Nous allâmes au bureau des étrangers en demander l’autorisation.

Il y avait quelques formalités à remplir : D’abord une supplique au gouverneur militaire ; Puis une insertion dans les journaux, afin que nos créanciers, si nous en avions, ne fussent pas frustrés de notre personne ;

Une note de la police, constatant qu’il n’y avait aucune réclamation contre nous ;

Enfin un passe-port avec le podorojne, à moins que nous n’eussions des places dans la malle-poste.
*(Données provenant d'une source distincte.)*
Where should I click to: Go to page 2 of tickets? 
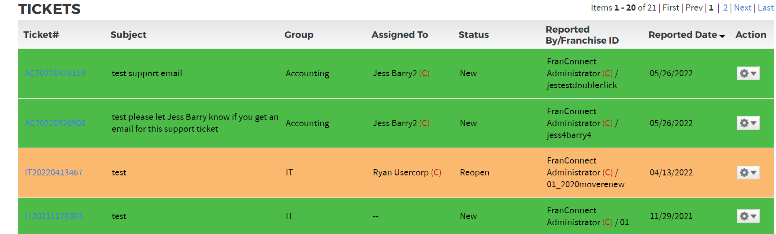[725, 7]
Deux jours après notre demande, un employé aux départs nous remit un certificat établissant que nous étions inscrits depuis plusieurs semaines sur les colonnes du journal. Comment cela se faisait-il ? Je n’en sais rien. Je regardai l’employé, pour savoir s’il attendait quelque récompense. Il me fit au contraire l’effet d’un galant homme, qui nous avait obligés sans arrière-pensée. Sachant que derrière cette vieille nation des tchinovnicks ou gens de bureaux et d’emplois, si bien décrite par Gogol, race vénale et basse, humiliée et s’humiliant elle-même, s’élève une génération jeune et plus fière, qui rougit de tant de corruption, je craignis de blesser l’employé en le traitant en corrompu.
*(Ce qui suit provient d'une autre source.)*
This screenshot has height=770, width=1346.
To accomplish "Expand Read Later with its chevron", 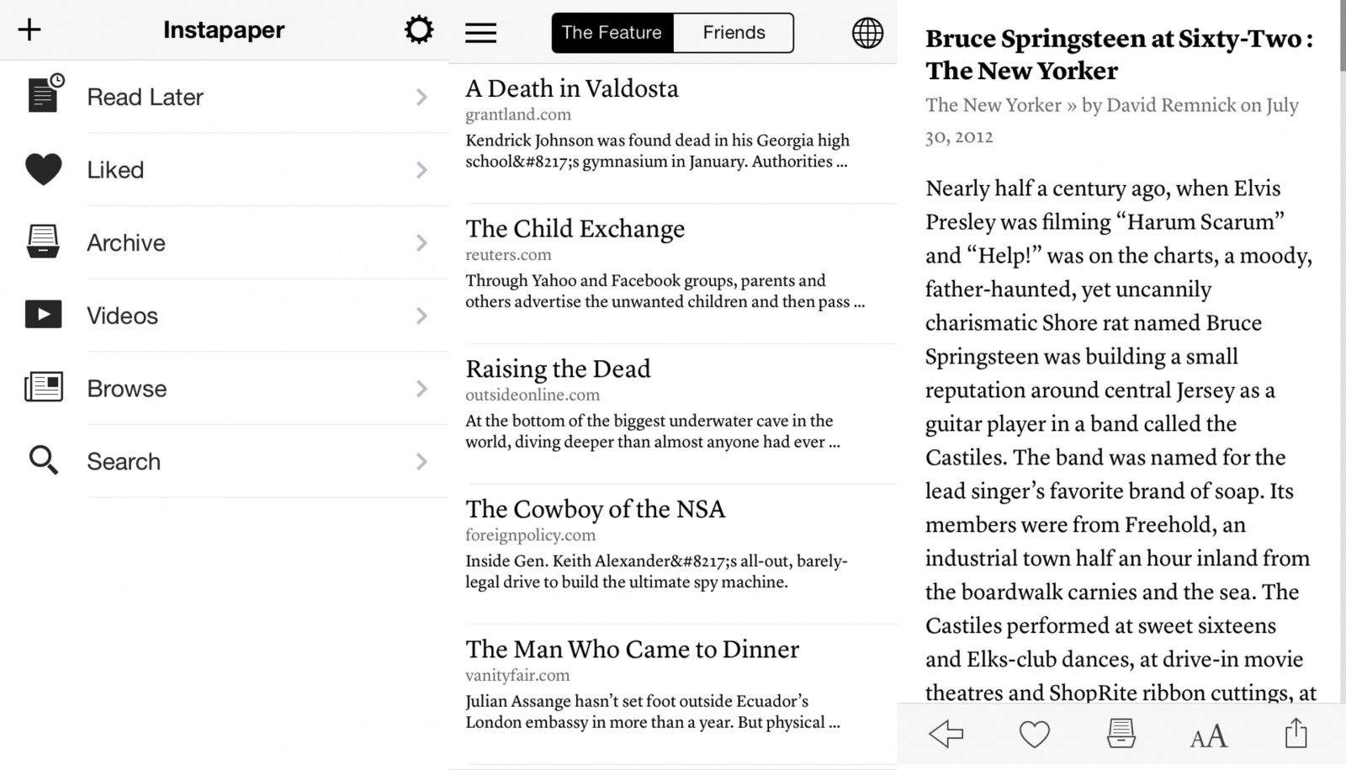I will point(421,98).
Si je me suis trompé, qu’il me pardonne !

Nous finîmes quelques croquis ; nous achetâmes quelques objets en brocard et en broderie, quelques instruments de musique grossiers, tels que la balalaïka, puis des images saintes, la Panagia, la Vierge de Kasan, saint Photius et d’autres, peintes sur cuir, sur bois ou sur cuivre, œuvres de l’enfance de l’art. Le marchand ne veut pas vendre la Vierge et les saints,

« Comme Judas vendit son Dieu. »

Dieu « qui voit tout » le punirait ; mais « Dieu sait bien qu’il ne les vendrait pas ; » il les échange contre de l’argent. Il y perd. J’eus trois saints et une sainte martyrisée pour un peu plus d’un rouble. Je voulais rapporter un vêtement de serf, et porter la fourrure sur moi ; on me fit observer que l’odeur en était trop forte, et que mes compagnons de route ne me la laisseraient pas garder.

Nous échangeâmes quelques adieux. « Souvenez-vous de nous comme nous nous souviendrons. » L’intention était bonne, mais la seconde partie de la proposition affaiblissait de beaucoup la première. Le Russe est oublieux de nature ; il oublie comme un enfant. « Surtout, ajoutait-on, ne pensez pas, ne dites pas et n’écrivez pas de mal de la Russie. »
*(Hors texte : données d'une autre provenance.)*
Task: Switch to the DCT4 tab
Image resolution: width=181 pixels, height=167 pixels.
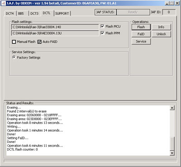Action: (x=10, y=14)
Nous eûmes de la place dans la malle-poste, en partant le jour de Noël, comme des mécréants, à l’heure où dans les maisons en fête, le jeûne de quarante jours allant finir, au bruit des cloches de toutes les chapelles, les cierges et les lampes s’allumaient devant les images des saints en l’honneur du Dieu naissant. Les postillons voyageaient à contre-cœur. Je ne raconterai point cependant ici, comment transis par le froid nous entrâmes dans une station, comment la malle-poste partit sans nous, emportant nos pelisses de voyage, nos effets et nos passe-ports ; comment, dans un mauvais traîneau, nous courûmes à sa suite, et la retrouvâmes au petit jour à Tcherkowitch. Les paysans sortaient de la petite église. Nous n’eûmes d’ailleurs plus d’autre incident jusqu’à Riga qu’une chute dans un fossé.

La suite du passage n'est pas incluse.